Wednesday, May 10, 2006

LIFE, VALIDATED or WHY I LIKE STAR TREK V: THE FINAL FRONTIER BUT NOBODY ELSE DOES

What did everybody do when they weren't doing the strange and cool and funny and bizarre stuff, the stuff that shifted the story, the stuff that made things move?

That's what I wondered, when I was a kid, watching The Fall Guy and Three's Company and The Dark Crystal and Superman III. The shows on TV always showed you the exciting parts, the parts you needed to know to understand what, exactly, was going on. The movies existed on a level of pure dramatic or comedic tension; there was no boring, diluted middle ground.

But that, I realized, wasn't what life was all about. Life was all middle ground, as far as I could see. You got up and pissed and showered and ate, went to school, ignored the teachers as best as you good, partied at recess as best as you could, came home, watched TV, maybe did some homework, hit the sack. Period. End of story. Rise again, repeat again.

There was none of that shit in the movies or on the tube. Bo and Luke Duke were always getting into mischief; Marty McFly was always on the run, bopping through time, solving space-time paradoxes. Me?
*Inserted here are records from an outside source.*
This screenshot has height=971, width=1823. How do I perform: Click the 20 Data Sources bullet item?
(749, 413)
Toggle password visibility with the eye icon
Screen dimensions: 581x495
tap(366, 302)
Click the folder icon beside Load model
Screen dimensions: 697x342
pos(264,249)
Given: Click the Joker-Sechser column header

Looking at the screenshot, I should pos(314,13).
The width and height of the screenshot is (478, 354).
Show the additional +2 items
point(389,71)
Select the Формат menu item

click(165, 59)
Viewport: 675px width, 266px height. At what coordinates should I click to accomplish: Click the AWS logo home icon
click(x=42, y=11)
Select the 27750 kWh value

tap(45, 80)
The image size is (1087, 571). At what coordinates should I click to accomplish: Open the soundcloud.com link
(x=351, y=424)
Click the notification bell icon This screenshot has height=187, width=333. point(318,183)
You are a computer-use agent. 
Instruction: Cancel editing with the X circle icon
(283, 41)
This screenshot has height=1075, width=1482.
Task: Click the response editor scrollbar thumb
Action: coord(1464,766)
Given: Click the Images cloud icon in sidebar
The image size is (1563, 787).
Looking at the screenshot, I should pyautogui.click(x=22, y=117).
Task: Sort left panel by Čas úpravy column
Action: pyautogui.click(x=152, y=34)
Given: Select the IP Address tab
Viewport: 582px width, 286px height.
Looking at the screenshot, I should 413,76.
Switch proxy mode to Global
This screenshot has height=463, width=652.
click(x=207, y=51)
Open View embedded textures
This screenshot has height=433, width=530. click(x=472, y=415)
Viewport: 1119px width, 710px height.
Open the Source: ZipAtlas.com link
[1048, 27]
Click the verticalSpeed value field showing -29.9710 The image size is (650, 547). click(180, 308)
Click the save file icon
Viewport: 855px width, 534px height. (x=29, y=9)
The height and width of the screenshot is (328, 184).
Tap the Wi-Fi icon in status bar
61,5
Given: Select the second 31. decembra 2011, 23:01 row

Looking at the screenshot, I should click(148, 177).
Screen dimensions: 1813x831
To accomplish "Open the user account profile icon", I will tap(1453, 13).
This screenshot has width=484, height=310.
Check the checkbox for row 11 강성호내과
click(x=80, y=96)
I was waiting in line at the cafeteria, hoping the burgers, drab as they were, hadn't been sold out.

I used to daydream a lot, and wish a lot, and hope that one day, some day, there would be a movie that featued all the cut-out parts. The real-life parts. I knew that it would be boring, and not much would happen, but that's what I wanted to see. All the mundane shit that I did, I wanted to see Luke Skywalker do. I wanted to see Darth Vader have to go for a piss, or Frank and Ponch from C*H*I*P*S get a flat tire, curse the ground, wait around for AAA to come bail them out.

All that time! That time that in life is always there, unavoidably so, but in movies is always gone, absent. Most of it so trivial; most of it ordinary. But because it was denied me, on the screen, inversely, or perhaps perversely, I wanted it. I wanted that silver screen to reflect my own life. It couldn't be, just couldn't, that only movies held the magic elixir of excitement and romance and intrigue. If it wasn't on the screen, in my mind, it wasn't valid. So that meant life, in a very real sense, wasn't valid.

I wanted to pay for my ticket and plunk my ass down in a chair and slurp my Coke and wait for the tediousness of everyday life to take hold. I would have watched, happily, Kirk and Spock just shoot the shit for hours on end. It's probably why I like Star Trek V and nobody else does (except for Canadian sci-fi writer Robert Sawyer.) We get to see Kirk and Spock and Bones camping. We get to see them arguing about nothing at all. We get to see them sing, or attempt to sing, old songs. Badly. We get to see life, the small parts of life, played out.

And by seeing them in that fictional form, on the big screen, life itself, or maybe just my life, became validated.

Which, depending on how you look at it, is kind of a cool thing or a sad thing.